Apply what you read:
1 – According to the article on the disputed cigarette-pack photo, what caused the man's amputation?
2 – Reproduce everything in the article on the disputed cigarette-pack photo from "The unnamed Albanian" down to "Albania in 1997.".

Text section:
Man who claims his amputation stump is pictured on cigarette packs is wrong, EU says

The disputed photo (center) features an amputated leg stump.

(CNN)A man who claims a picture of his amputated leg stump is being used on cigarette packets without his permission is wrong, the European Commission says.

The unnamed Albanian man says the picture, which appears as a warning of the dangers of smoking, features distinctive scars and was taken when he visited an orthopedic center last year -- but the Commission, which oversees the images used on cigarette packets, says the featured stump isn't his.
The man's lawyer, Antoine Fittante, told CNN that his client's amputation was not related to smoking but was caused by an armed assault in Albania in 1997.
"He considers it an injury to his dignity because it is a picture of his body that was used publicly," Fittante said.
    "He is not asking for a financial request, he just wants to see the photo removed. He and his family want to understand how this photo got from point A to point B because they were devastated when they saw it. They really didn't take it well," Fittante said.
    "The client claims that this is his body because he has specific scars on both legs, that appear similar to the ones in the photo. The resemblance is striking and not a mere coincidence."
    The lawyer told CNN that his client is considering a legal challenge.
    The European Commission, however, disputes the man's timeline and says the photo could not have been taken after 2014.

Recorded information:
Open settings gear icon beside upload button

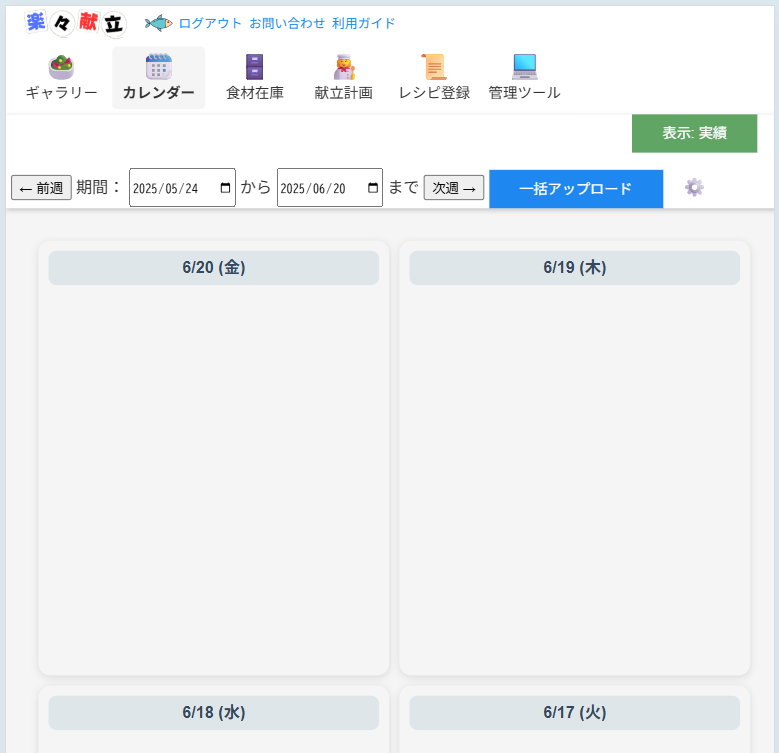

Answers to each task:
1 – An armed assault in Albania in 1997.

2 –
The unnamed Albanian man says the picture, which appears as a warning of the dangers of smoking, features distinctive scars and was taken when he visited an orthopedic center last year -- but the Commission, which oversees the images used on cigarette packets, says the featured stump isn't his.
The man's lawyer, Antoine Fittante, told CNN that his client's amputation was not related to smoking but was caused by an armed assault in Albania in 1997.